Is the fear of death, or the reaction against death, the impetus for all of our actions?

“‘The tale is not really about Power and Dominion: that only sets the wheels going; it is about Death and the desire for deathlessness,’ wrote J.R.R. Tolkien in a letter in 1957.  He would often tell interviewers that The Lord of the Rings ‘is about death … and the search for deathlessness.'” (Not sure where I got this, but it’s not mine).

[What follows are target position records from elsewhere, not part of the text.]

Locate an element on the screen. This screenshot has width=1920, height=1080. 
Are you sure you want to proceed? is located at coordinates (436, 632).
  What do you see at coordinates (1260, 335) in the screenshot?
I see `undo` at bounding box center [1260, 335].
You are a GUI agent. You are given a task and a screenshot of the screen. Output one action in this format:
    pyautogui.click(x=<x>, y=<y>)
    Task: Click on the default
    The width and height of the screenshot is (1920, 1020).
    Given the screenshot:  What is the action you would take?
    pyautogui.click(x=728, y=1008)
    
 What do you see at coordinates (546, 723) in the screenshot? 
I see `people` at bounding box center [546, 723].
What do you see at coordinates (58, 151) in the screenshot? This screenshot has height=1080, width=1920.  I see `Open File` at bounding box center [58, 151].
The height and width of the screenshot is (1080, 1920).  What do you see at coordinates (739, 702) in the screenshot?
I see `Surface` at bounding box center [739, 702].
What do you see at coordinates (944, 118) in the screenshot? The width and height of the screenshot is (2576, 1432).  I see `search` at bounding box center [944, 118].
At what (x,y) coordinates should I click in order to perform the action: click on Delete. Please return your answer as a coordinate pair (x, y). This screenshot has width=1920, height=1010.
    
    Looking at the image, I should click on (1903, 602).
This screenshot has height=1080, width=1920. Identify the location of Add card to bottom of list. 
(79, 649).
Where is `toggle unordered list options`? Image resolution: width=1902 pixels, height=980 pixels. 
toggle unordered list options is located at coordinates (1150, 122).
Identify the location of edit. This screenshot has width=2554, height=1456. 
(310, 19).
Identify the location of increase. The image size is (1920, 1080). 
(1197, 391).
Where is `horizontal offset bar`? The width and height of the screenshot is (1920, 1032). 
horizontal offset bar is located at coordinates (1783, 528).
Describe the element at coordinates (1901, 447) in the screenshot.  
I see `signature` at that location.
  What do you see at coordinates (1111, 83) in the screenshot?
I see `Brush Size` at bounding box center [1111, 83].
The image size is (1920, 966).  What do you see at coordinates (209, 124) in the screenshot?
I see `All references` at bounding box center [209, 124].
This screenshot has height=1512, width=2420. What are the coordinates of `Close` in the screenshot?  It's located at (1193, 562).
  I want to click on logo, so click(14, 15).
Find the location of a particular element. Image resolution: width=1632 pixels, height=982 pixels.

Surely Satan and Sauron seek power and dominion, and I had developed in my great antagonist a similar bent. I had concluded that their search was one of pride, one of seeking to surpass the Almighty, to become Almighty themselves, to be truly Independent. That is, they forget or disbelieve in their dependence on the One and step into faithlessness, into disobedience. Adam does this as well, having adopted the Serpent’s philosophy. Milton shows that Lucifer sought something higher than what he was given. He assumed independence, having become dissatisfied with God’s provision (without cause). Again we find lust of the flesh, lust of the eyes, boastful pride of life.

But perhaps that’s not enough. For that’s probably how it starts (if I can even imagine what it’s like to have no sin nature and to make a sinful decision from a neutral state)—how it starts prior to one’s fall (or at its inception, rather, after which all things change). But after a fall, we all have death, the separation from the being from whom all life flows. And having death, do we not all seek to remedy ourselves, to recreate ourselves, to conquer the death that is in us and that we feel at all times, to conquer the death in the whole world? Does that not drive all of us into all that we do? If that’s the case, a being’s desire for true independence becomes one of self-preservation, which necessarily correlates with a separation from the Life Giver. No longer is Independence sufficient, or Independence for the sake of Supremacy or Mastery, but Independence to the end that we are safe and complete and whole, without requiring any other for any of our needs and/or desires (should they not match). But I suspect that our method of achieving this escape remains in the same vein to the fall, us having lost our connection to Life. We seek to recreate ourselves by means of the lust of the flesh, the lust of the eyes, and the boastful pride of life.

Of course, fear and false confidence are the two sides of pride. And to be sure, we feel both, sometimes even simultaneously. It is likely that it is not merely the flight from death that propels us but also the periodic belief that our swords and shields can defeat the dragon of death. Both drive us toward the same goal—to be independent. To be sufficient in and of ourselves.